- Dataset content
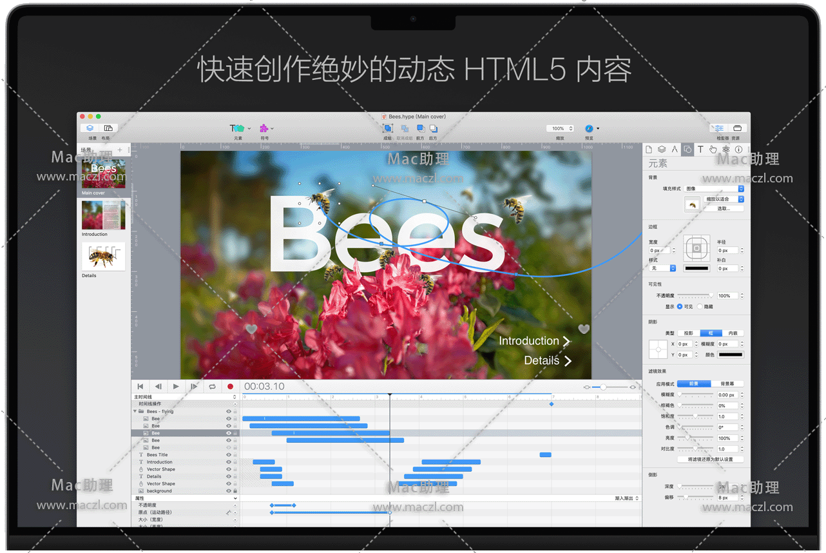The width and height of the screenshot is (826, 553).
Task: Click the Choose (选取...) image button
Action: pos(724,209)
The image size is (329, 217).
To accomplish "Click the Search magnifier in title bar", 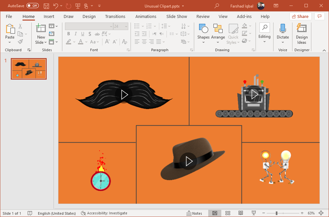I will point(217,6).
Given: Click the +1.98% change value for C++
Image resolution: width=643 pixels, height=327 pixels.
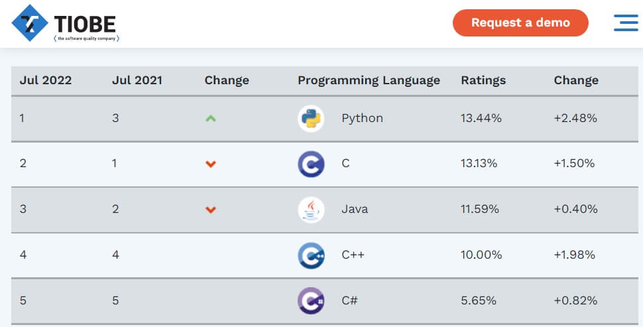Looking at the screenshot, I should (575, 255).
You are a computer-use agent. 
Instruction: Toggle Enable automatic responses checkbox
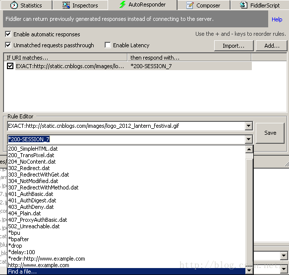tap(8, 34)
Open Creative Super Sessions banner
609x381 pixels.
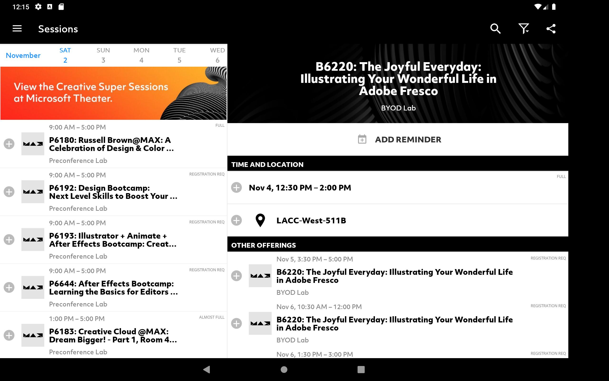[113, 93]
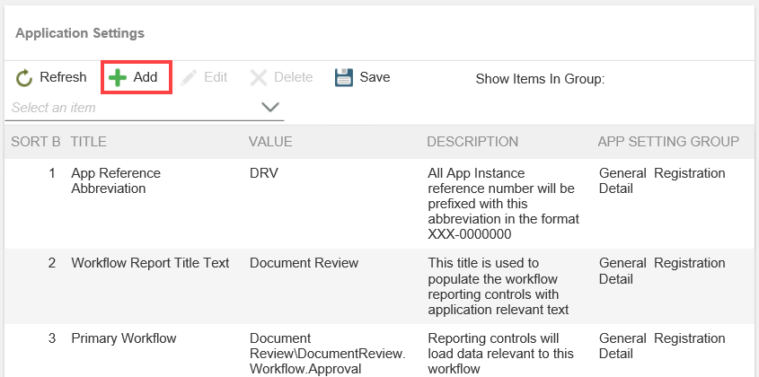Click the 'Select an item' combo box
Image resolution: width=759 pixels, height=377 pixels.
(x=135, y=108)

- Exercise
Transcribe the records above exactly, beginning with the line containing "You are a computer-use agent." and continuing through the end of the records. Leave the pictures out of your transcription.

- Output for this exercise
You are a computer-use agent. 
Instruction: Toggle Enable automatic responses checkbox
tap(8, 34)
Open Creative Super Sessions banner
609x381 pixels.
[113, 93]
Click the 'Select an item' combo box
Image resolution: width=759 pixels, height=377 pixels.
(x=135, y=108)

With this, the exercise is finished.